Extrait choisi:
#####

Une saison sans eau comme la boucherie des Dupondt, ah ah. Heu. La chaleur, l’accablement, les cigales, la tonnelle, la flemme, la sieste. Quelle horreur. Vivement la rentrée. [Maj sept. : ça y est, c’est pas trop tôt].

 

Business is business
Lindingre et Julien/cdm – Drugstore

Cinq ans de mandat Sarkozy réinterprétés en bandes dessinées. Poilant. Désespéré. Désespoilant.

 

Mimi Stinguette
Myriam Rak – La Boîte à bulles

Bouse ultime en matière de production “girlie”. Moche jusque dans le choix de la police de caractères, d’une bêtise abyssale. Le plus affligeant dans cette histoire n’est pas tant qu’une jeune femme se complaise dans l’indigence mentale, à caricaturer sans humour ce qu’elle croît être sa condition féminine, mais qu’un éditeur flairant le bon coup trouve opportun de la publier. Cela rappelle, s’il en était besoin, que le cynisme et le manque de discernement artistique ne sont pas l’apanage des gros éditeurs industriels.

 

En mer
Drew Weing – Ça et là

Un poète à physique de déménageur traîne dans les bars du port à la recherche de sa muse. Enrôlé à son corps défendant sur le pont d’un fameux trois-mâts, il y trouvera une vocation, et son inspiration. Charmant petit livre.

#####

Section des données:
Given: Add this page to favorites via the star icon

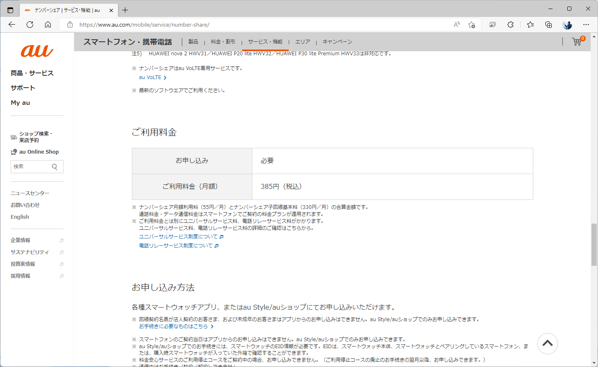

#####

Objectif visé:
Prolongez les notes de lecture sur des bandes dessinées en écrivant la suite qui vient après la dernière critique.

Résultat obtenu:
 

La rupture tranquille
Terreur graphique – Même pas mal

Oui, on peut rire de la zoophilie et des massacres domestiques. Heureusement que Terreur graphique ne s’est pas tout à fait remis des tests de Rorschach qu’il a subis étant plus jeune. Aujourd’hui, il pourrait aimer les gens et ce serait moins drôle pour ses lecteurs. Après Goupil acnéique et Abraham Kadabra (Paf et Hencule) et aussi les frères Guedin (Luv story), les éditions Même pas mal confirment leur goût pour les grands humanistes. On ne peut qu’applaudir !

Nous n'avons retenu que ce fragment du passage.